Au fur et à mesure on essaie d'oublier en se disant qu'il y a toujours pire que soi. Plusieurs éléments ont fait que pendant toutes ces années je ne me suis pas intéressée à moi. Après le bac je ne savais toujours pas ce que je voulais faire de ma vie alors j'ai tenté la fac d'anglais mais je suis revenue chez mes parents quelques mois plus tard. Je suis donc rentrée dans la vie active à 20 ans et me suis installée dans une plus grande ville où j'ai trouvé un travail car il m'en fallait un mais j'ai surtout rencontré l'amour. A 21 ans, me voilà installée avec mon compagnon, heureuse de vivre une vie normale ! L'année d'après, mon père se fait opérer d'une tumeur au cerveau, il s'en sort bien et cet événement nous rapproche. Nous décidons avec mon compagnon de faire un bébé. Après 2 fausses couches je commençais à me dire qu'avoir un bébé n'était pas si facile mais heureusement mon fils est arrivé en 2006. La grossesse se passa bien mais une fois rentrée chez nous, je ressentis des angoisses, je me disais que mon bébé était en sécurité en moi mais maintenant j'allais devoir le protéger de l'extérieur. Le protéger de qui ? De quoi ?
Je fis plusieurs crises où je pensais que j'allais vomir alors qu'en fait tout était dans ma tête, j'avais peur de tomber malade et aujourd'hui encore je me lave les mains de façon compulsive. Ma mère a refait de la dépression puis en 2008 on lui a annoncé qu'elle avait un cancer du poumon. De mon côté, j'ai refait 3 fausses couches et une gynécologue a quand même fait le nécessaire pour en trouver la raison. En 2009, je devenais maman d'une petite fille. Ma mère était sous traitement et nous faisions au mieux pour vivre une vie normale avec des hauts et des bas. En 2011 j'accouche d'un troisième enfant, une surprise qui n'était pas prévue mais qui fut bien accueilli. En 2012, après un long combat contre la maladie ma mère décéda. Je suis de nouveau envahie par cette solitude me rendant compte que toutes ces années je n'avais plus pensé à moi et que pourtant j'étais bien là.
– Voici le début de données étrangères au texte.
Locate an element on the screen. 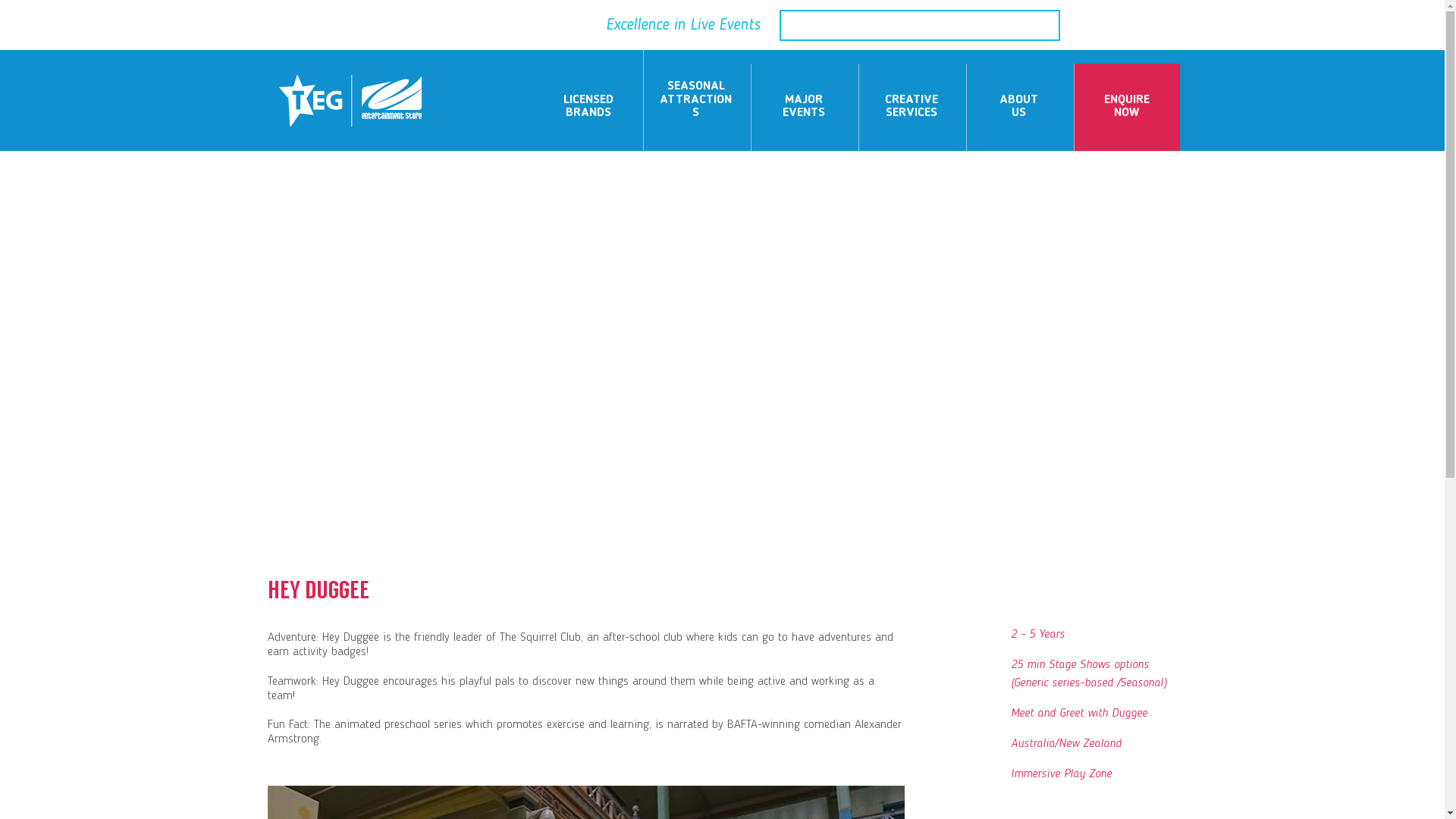 The image size is (1456, 819). 'ENQUIRE NOW' is located at coordinates (1127, 106).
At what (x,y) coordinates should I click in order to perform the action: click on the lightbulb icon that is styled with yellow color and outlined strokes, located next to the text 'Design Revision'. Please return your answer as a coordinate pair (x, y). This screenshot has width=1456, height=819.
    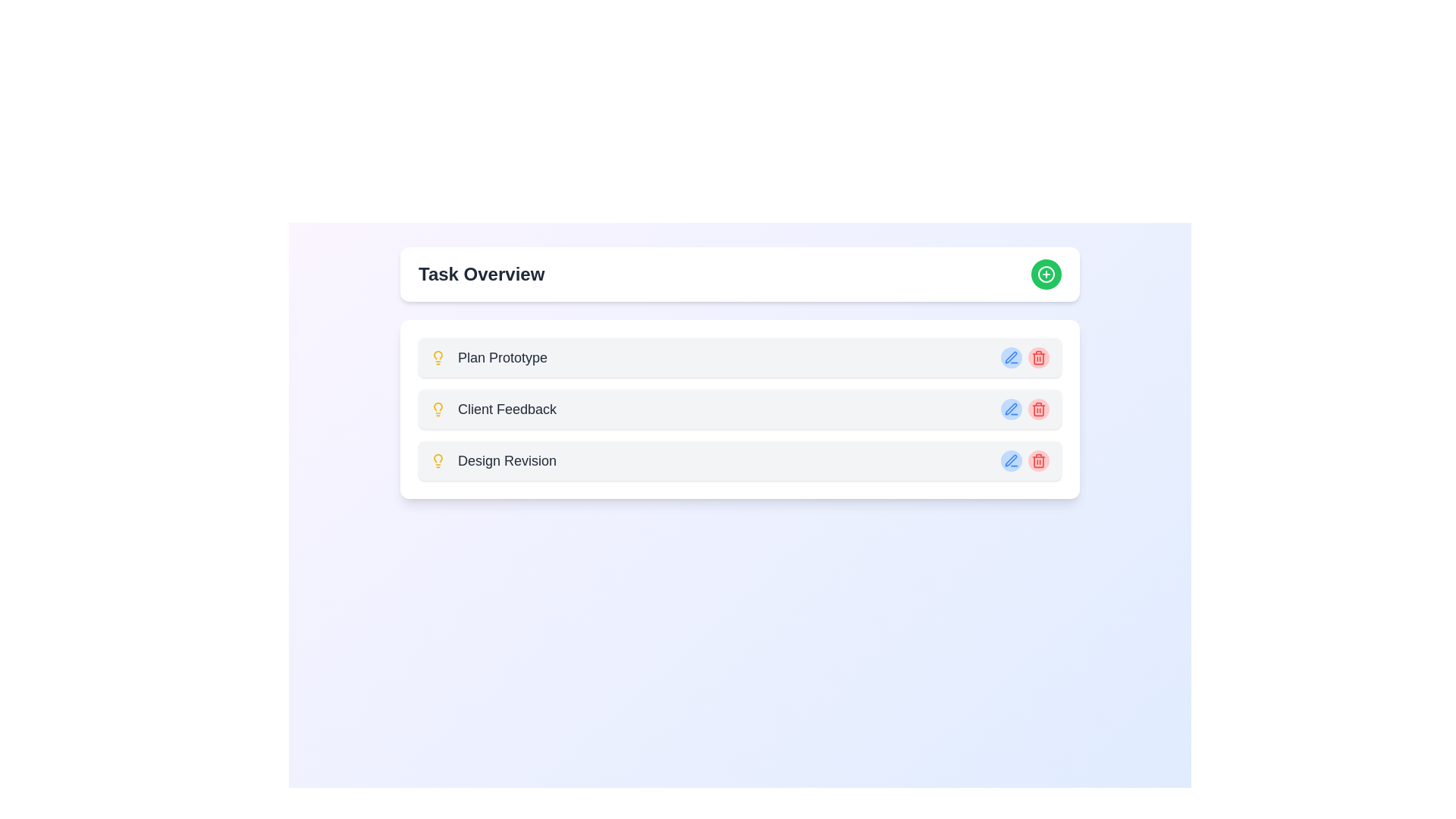
    Looking at the image, I should click on (437, 460).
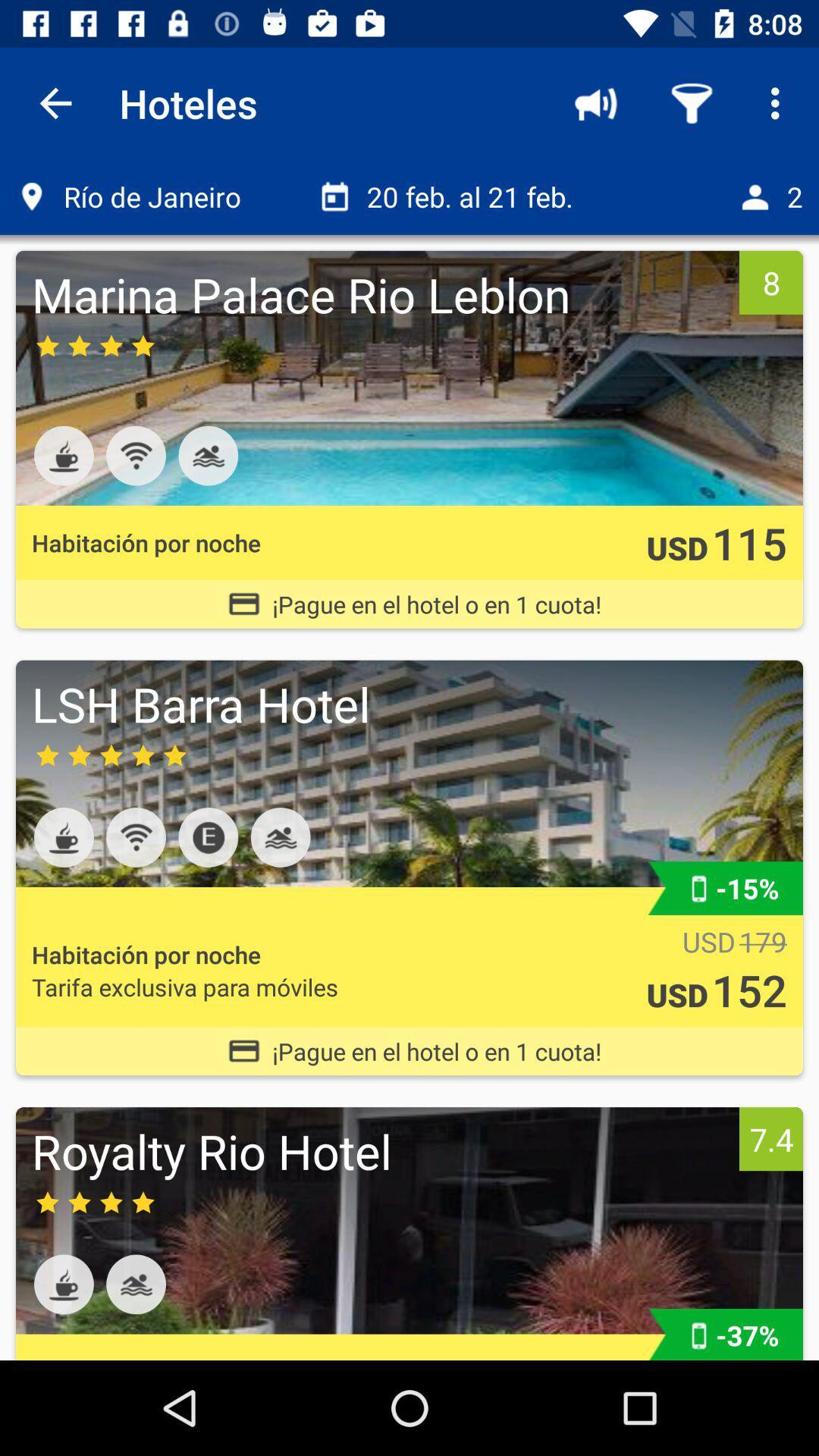  What do you see at coordinates (763, 941) in the screenshot?
I see `the 179 icon` at bounding box center [763, 941].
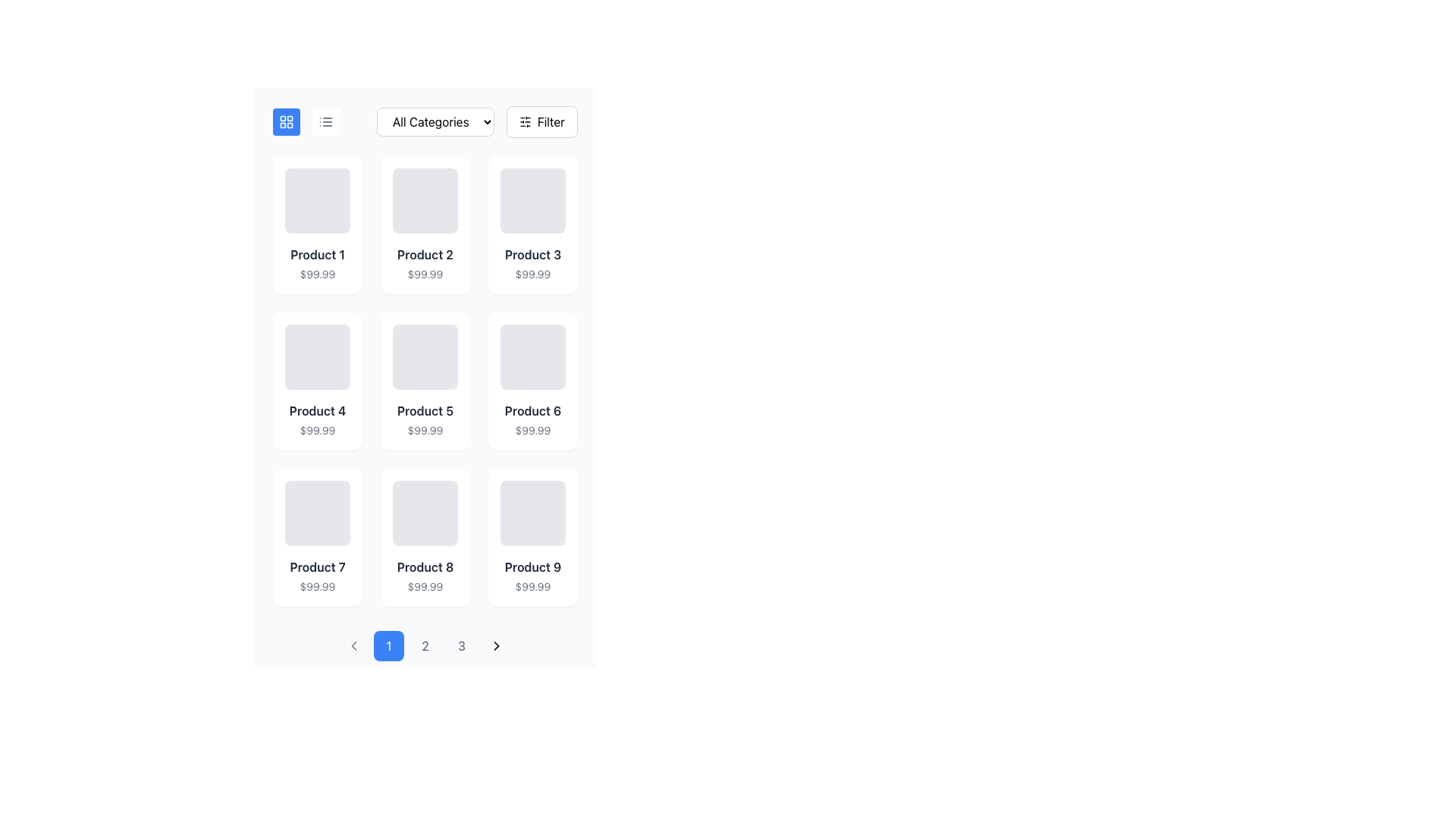 Image resolution: width=1456 pixels, height=819 pixels. I want to click on the Text label that displays the product name, located in the third row and first column of the grid layout, directly above the price label '$99.99', so click(316, 567).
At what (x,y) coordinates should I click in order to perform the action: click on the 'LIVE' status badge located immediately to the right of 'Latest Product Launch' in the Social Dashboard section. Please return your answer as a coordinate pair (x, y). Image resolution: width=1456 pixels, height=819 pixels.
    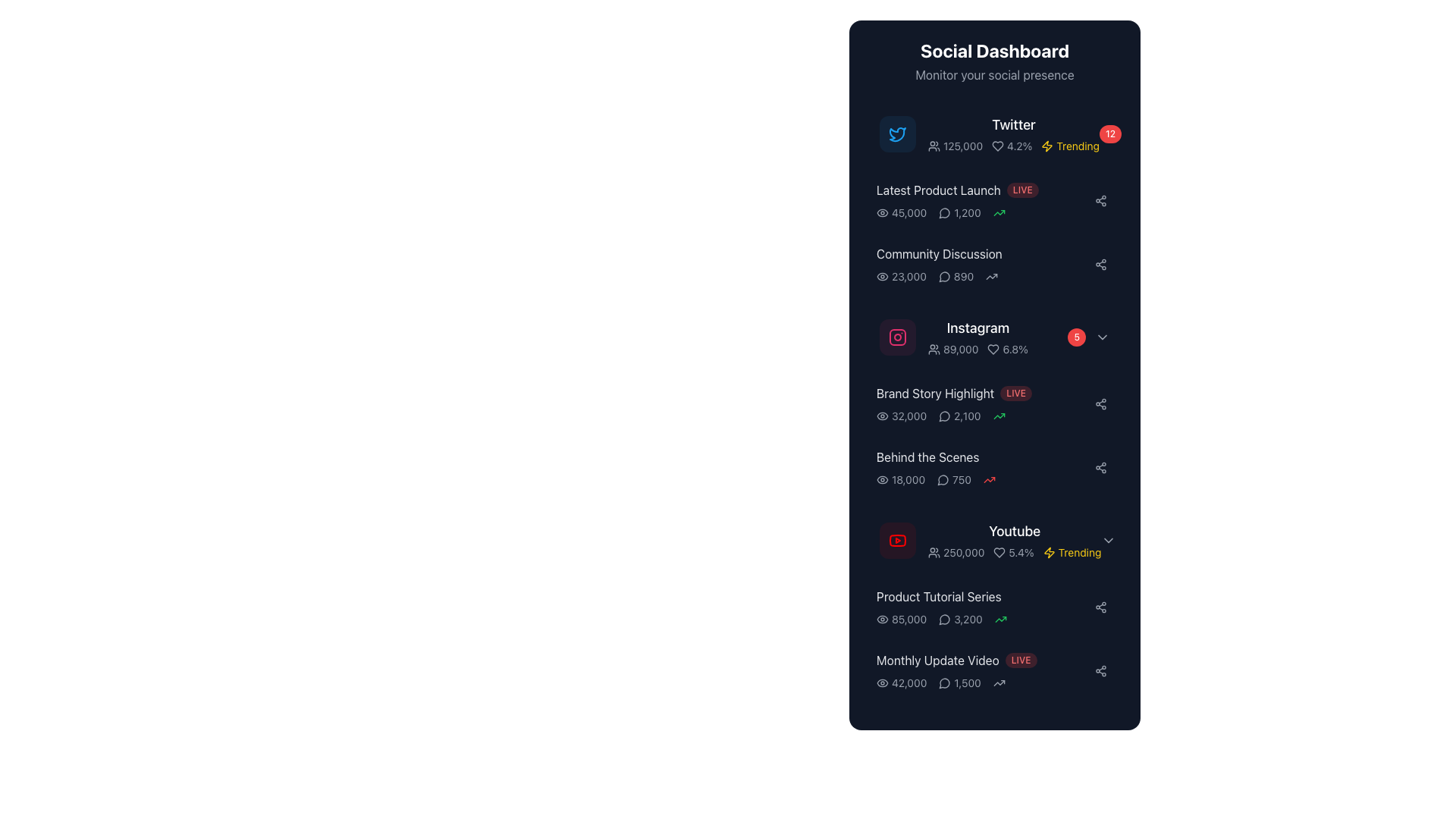
    Looking at the image, I should click on (1022, 189).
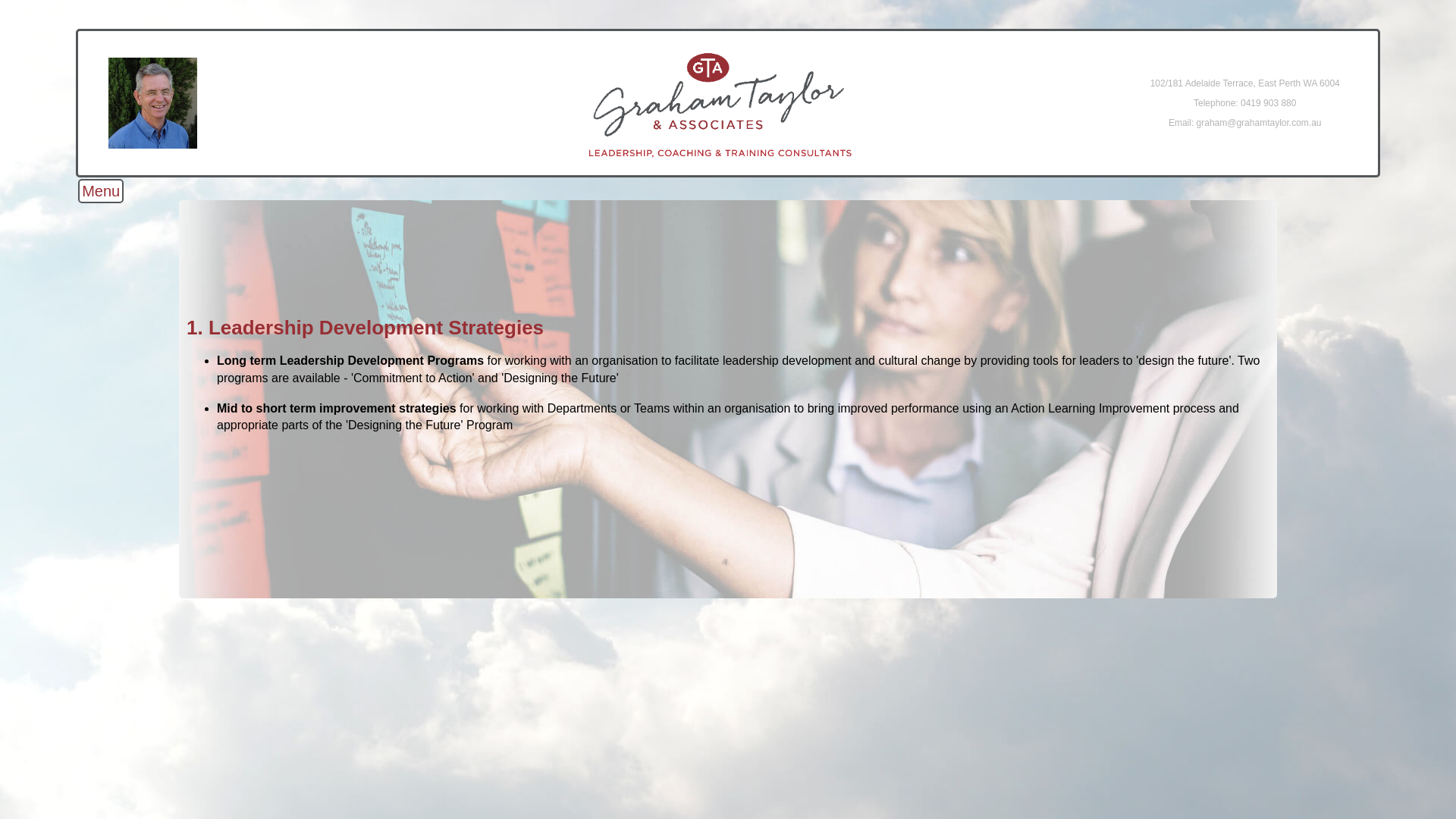 The height and width of the screenshot is (819, 1456). What do you see at coordinates (100, 190) in the screenshot?
I see `'Menu'` at bounding box center [100, 190].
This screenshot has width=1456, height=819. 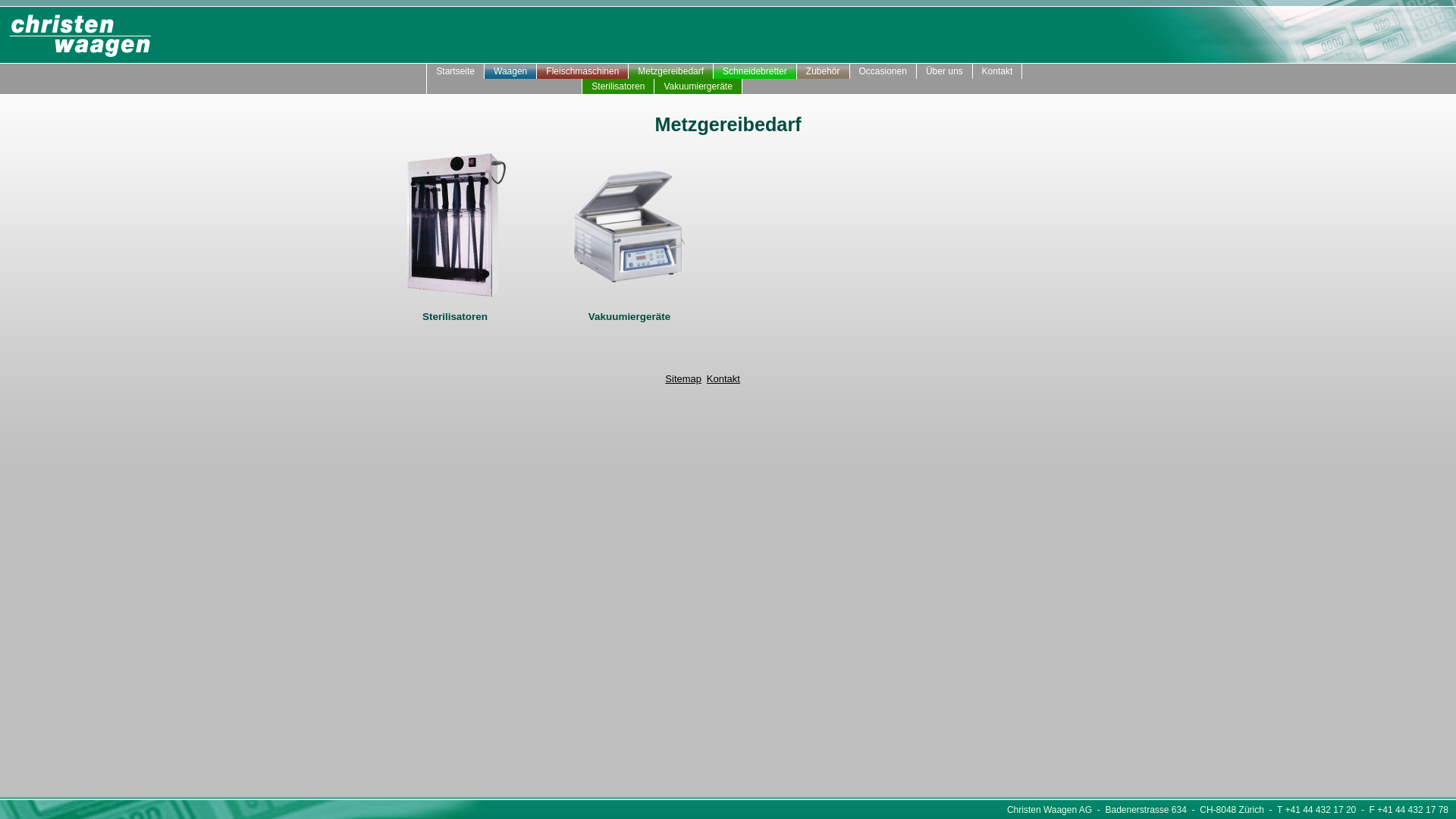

Aujourd'hui, j'ai 35 ans et je ne sais toujours pas ce que je veux faire de ma vie mais j'ai l'impression que maintenant il faut que la page de mon histoire se tourne pour que j'avance... Plus facile à dire qu'à faire d'autant qu'une de mes cousines m'a dit qu'il aurait recommencé sur sa petite fille. J'ai envoyé une lettre à ses parents pour qu'ils l'aident mais la famille n'a toujours rien fait. J'ai voulu rencontrer une avocate pour récupérer mon dossier afin de comprendre ce qui n'avait pas joué en ma faveur à l'époque. Cette avocate n'a rien trouvé de mieux que de me dire "vous vous entendiez bien avec cet homme" moi 11 lui 45 ans, ou encore "vous êtes sûre que ce n'est pas votre soeur qui vous aurait raconté des histoires ?". Elle a reçu mon dossier, je l'ai payée pour ses démarches mais je n'irai pas le consulter. Je me sens impuissante et je suis consternée par le manque de considération pour les victimes d'inceste qui indéniablement tentent de survivre.
Merci d'avoir pris le temps de me lire, bon courage à toutes et tous.
Karine
Merci Karine, ton histoire me touche beaucoup. Tu es trés courageuse et battante, c'est admirable.